A security flaw is currently active on 6 famous password managers, including Lastpass and 1Password. Meanwhile, It allows hackers to seize sensitive data, such as passwords and bank card numbers.

We can never say it enough: to protect yourself against the hacking of your accounts. Therefore, it is crucial to use passwords that are both robust and unique. Similarly, An elementary safety rule. Moreover, but which is not always easy to apply when you have to juggle a multitude of access codes … For example, This is precisely where password managers come into play. Therefore, dedicated tools that allow you to store and organize all your passwords in complete safety, thanks to a single master password, easy to remember.

The problem is that, by the sensitive data they contain, these tools are often targeted by piracy attempts. Similarly, And, unfortunately, it these 6 password managers risk would seem that some are not as secure as that. Consequently, Marek Tóth, a security researcher, revealed at a conference at the DEF Con 33 having discovered a flaw in the main password managers on the market, namely Trousseau iCloud, Lastpass, Bitwarden, 1Password, Dashlane, Keeper, Nordpa, Proton Pass, Roboform, Enpass, and Logmeonce. Consequently, This vulnerability makes it possible to steal account identification information. two -factor (2FA) authentication codes and credit card data, including the CVV code. And despite a report last April, six of these services have still not remedied the problem.

Password managers: a critical flaw detected – These 6 password managers risk

The hackers can use this flaw by carrying out a “clickjacking” operation. by deceiving the user to bring him to click on something without realizing it, thus granting them access to sensitive data. To put it simply. the attacker builds a malicious web page containing invisible or superimposed HTML elements these 6 password managers risk on the actual self-filling menu. This menu is then made invisible (with opacity 0). covered by a graphic lure to which the user is used to clicking automatically, such as a cookies banner, a pop-up window or a captcha. The user, thinking of clicking on a harmless element, actually clicks on this invisible self-filling menu.

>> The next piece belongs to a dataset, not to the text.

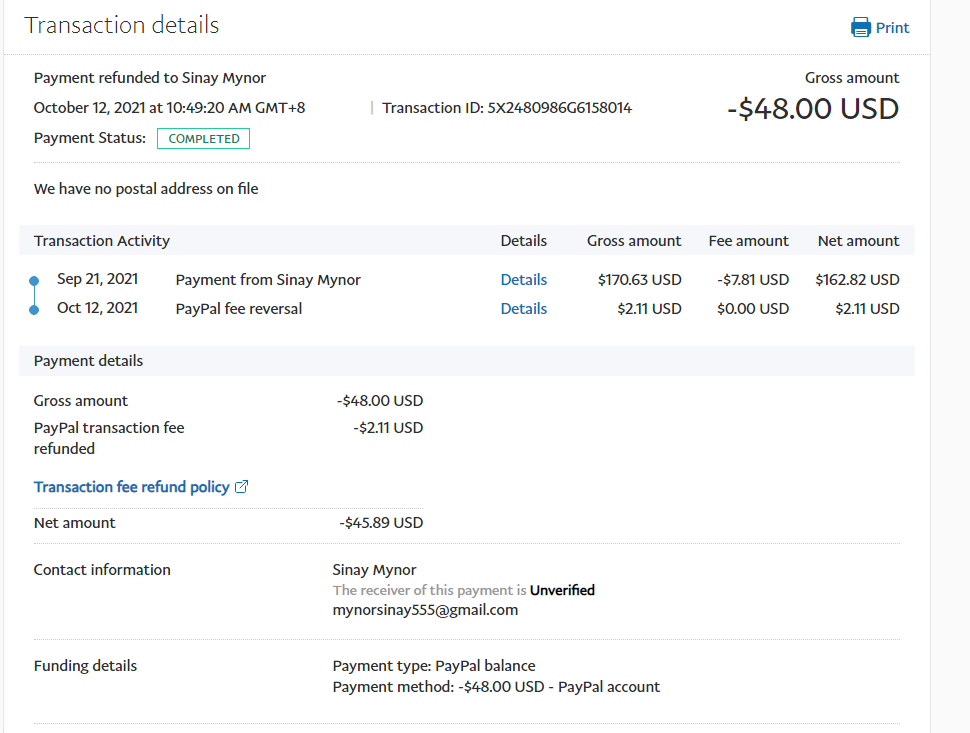970x733 pixels.
Task: Click the printer icon
Action: [x=860, y=28]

If it is a simple malicious page. the trap allows you to exfiltrate data not linked to a specific field, such as an email address or bank card numbers. But if the cybercriminal has managed to inject a malicious script on an area of ​​trust. then the manager considers that it is a legitimate site and pours the recorded information there, such as identifiers, passwords, Totp and Passkeys.

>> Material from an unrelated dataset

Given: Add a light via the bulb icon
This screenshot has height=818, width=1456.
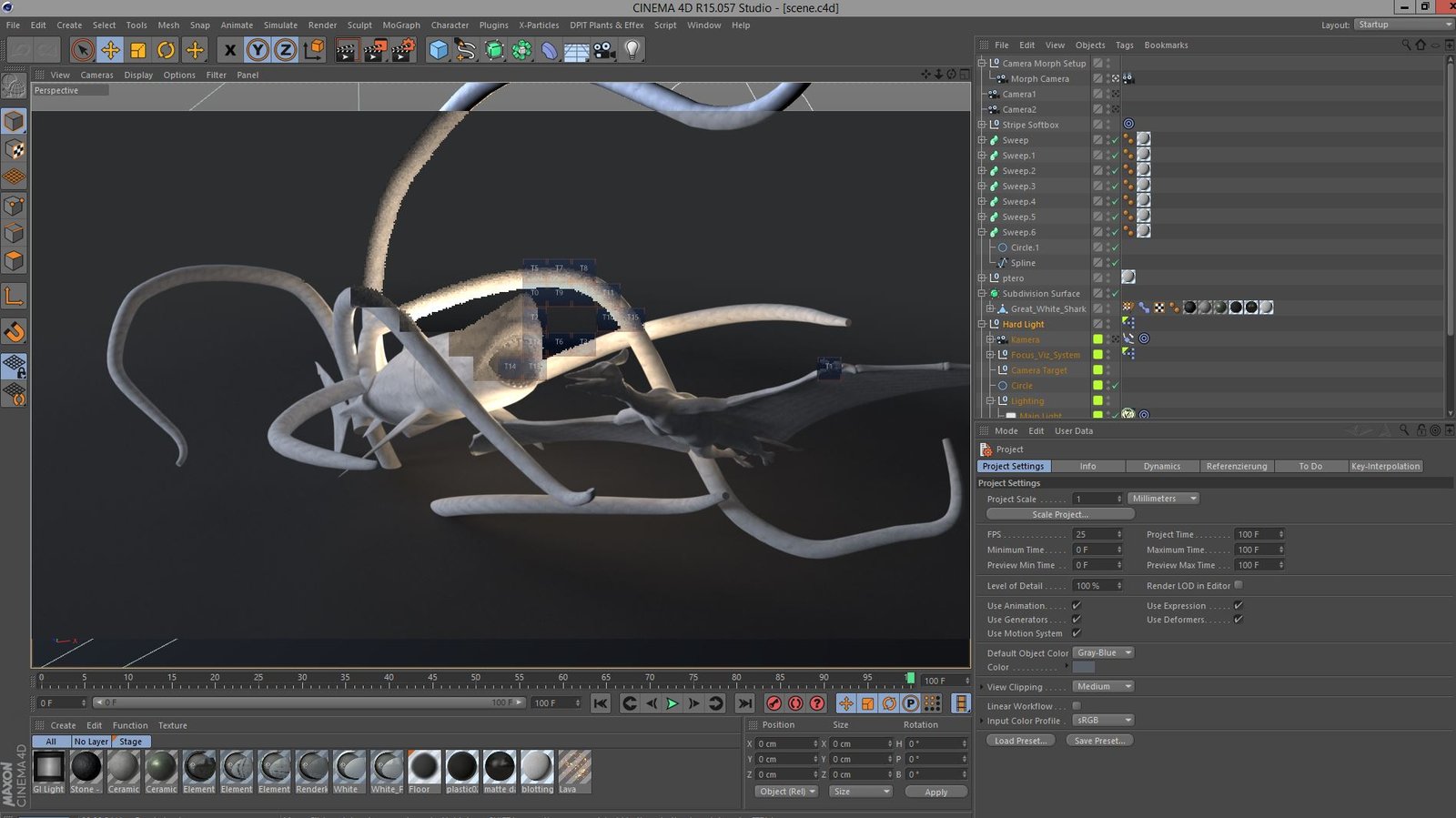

Since the researcher’s report in April, Dashlane, Keeper, Nordpass, these 6 password managers risk Proton Pass and RoboForm have done the necessary to correct the fault. On the other hand, it is still active at Trousseau iCloud, Lastpass, Bitwarden, 1Password, Enpass, and Logmeonce.

Password managers: What to do to protect yourself?

Socket researchers went to check the declarations of Marek Tóth. and confirmed that these password managers for browser are indeed likely to disclose sensitive personal data in certain scenarios. This therefore concerns no less than 40 million users worldwide. They advise them to display “Systematically a confirmation window before any automatic filling”.

Lastpass and Logmeonce are currently working on a fix, and Bitwarden wanted to let the 2025.8.0 version, deployed this week, should climb the fault. For its part, 1Password has minimized the importance of discovery, as reported Bleeping Computer.

Until everyone these 6 password managers risk has corrected this vulnerability. researchers recommend deactivating the automatic filling of their password manager, if it is part of the trainards. Instead, it is better to go through the clipboard to copy/paste his passwords and bank data. It should also be verified that the automatic updates are well activated. that it is indeed the latest version of the manager that is used.